“Hey, stop acting like that’s not possibly true. You’re not what that asshole said you were. He does not get to define you. Okay?”
I didn’t miss the way her eyes teared up at my words, and she inhaled a stiff breath to keep those tears at bay, shoving her head back into my chest. “Stupid football players. I hate them. All of them. Never, ever again.”
My throat ached against my next attempted swallow. How the hell am I going to break it to her now?
“I’m so sorry I said something that triggered that asshole’s words in your memory,” I whispered, rubbing her back and pushing what would be future Makoa’s problems out of my head for now. “I meant what I said. I do have a good time with you, but I promise you, it has nothing to do with the sex.”
She peered up at me then.
“Okay,” I conceded. “You are a goddess in bed. Or rather, in the kitchen,” I added with a smirk. “But that’s just an added bonus.”
Belle chuckled, and finally, she relaxed into me, her hands wrapping around my waist as she laid her head on my chest.
“I have a good time with you, too,” she said softly, and I felt her swallow against my sternum. “And if I’m being honest, it petrifies me.”
“Why?”
She laughed a little, pulling back so she could look me in the eyes. “I accepted the role Nathan gave me a long time ago, Makoa. And ever since then, I’ve had a three-date rule.”
I cocked a brow.
“Not the same was what I imagine your three-date rule is,” she clarified. “With mine, I don’t see a guy past the third date. That way, I never risk getting caught up again. I never have to worry about falling for someone and thinking he’s the one, only to be told I was never even in the running for his heart.”
I closed my eyes, shaking my head and vowing to find this Nathan motherfucker and break his teeth.
“So, was this you adhering to your rule?” I asked.
When I opened my eyes, she was staring right through me. “It was me trying to.”
The fear in her eyes killed me, because I knew it like it was my own soul. And I also knew, right then and there, that I had a new plan.
Make her fall in love with me.
Make her fall in love with me and then tell her about football. Because if I told her now, I’d lose her before I ever had the chance to have her at all.

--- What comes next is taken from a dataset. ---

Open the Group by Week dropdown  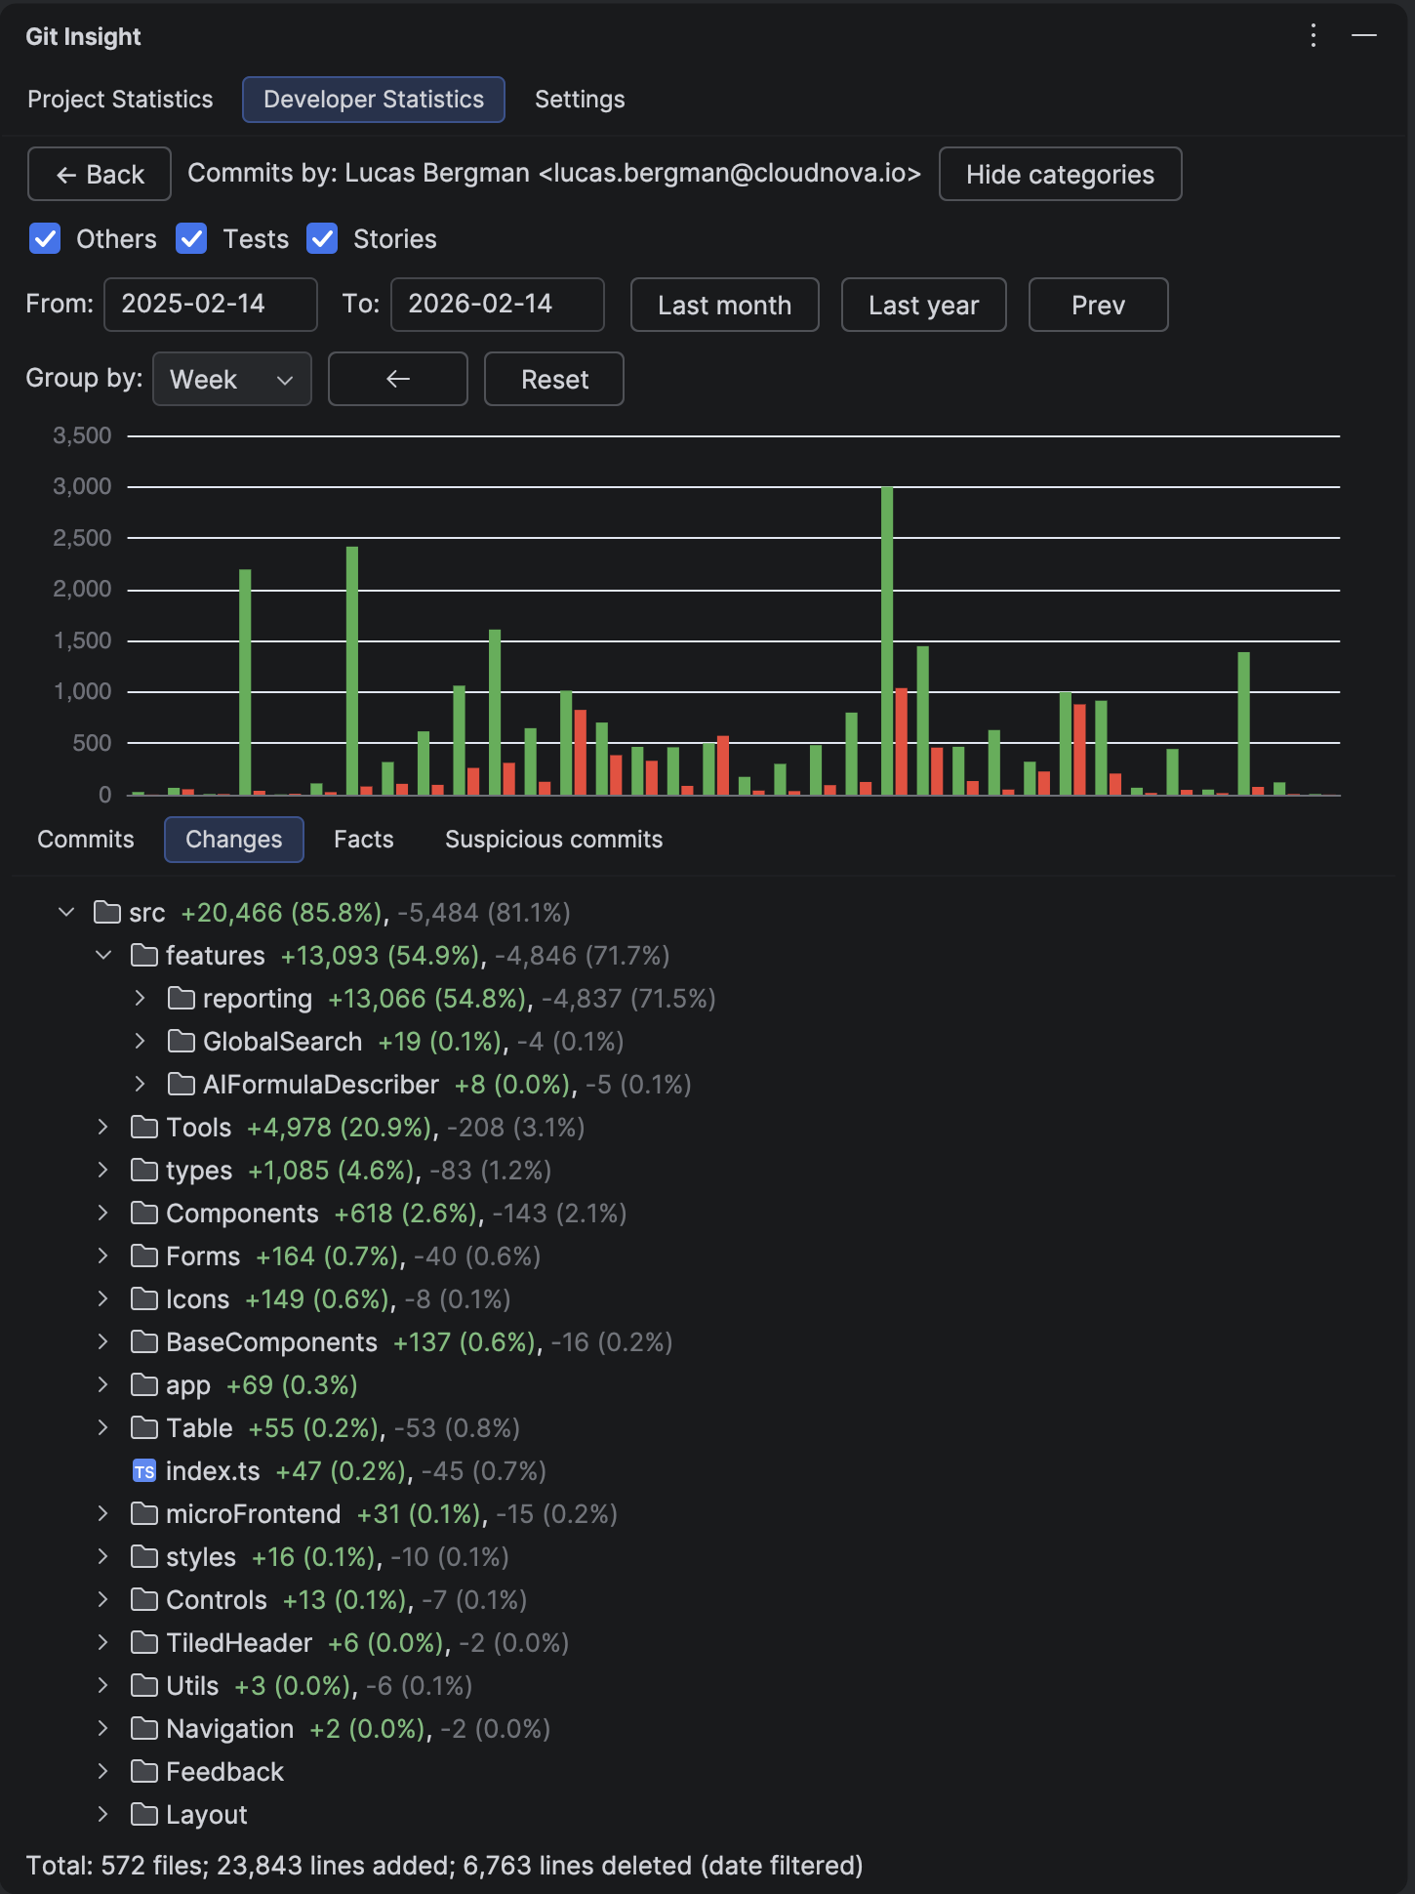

But if we stayed on this course, if I got her to open up to me, to let me in, to lean into the possibility of what we could be together the way I was right now?
That would be it.
She wouldn’t give a damn that I was a football player, not after I proved her wrong. Not after I put this shit rocket Nathan to shame.
Worst-case scenario, if I did lose her in the end… at least I could say I tried. At least I could say I gave it everything I could. It would kill me to lose her, that much I knew after just a week without her.
But she was worth that risk.
I thumbed her chin, letting out a long breath before I said, “Hey, have I given you a reason not to trust me?”
She shook her head, and I ignored the pit in my stomach that reminded me I was lying to her. But that was a mountain I could climb another time. A mountain I would climb, when the time was right.
Right now, I needed her to see that she could trust me. And even if I wasn’t being honest about football, there wasn’t a lie near my lips when it came to what I was feeling for her.
“Let’s make a deal. Okay?”
“I’m listening.”
“You break your three-date rule for me. Give me a chance. Don’t judge who I am based on who you’ve dated in the past.”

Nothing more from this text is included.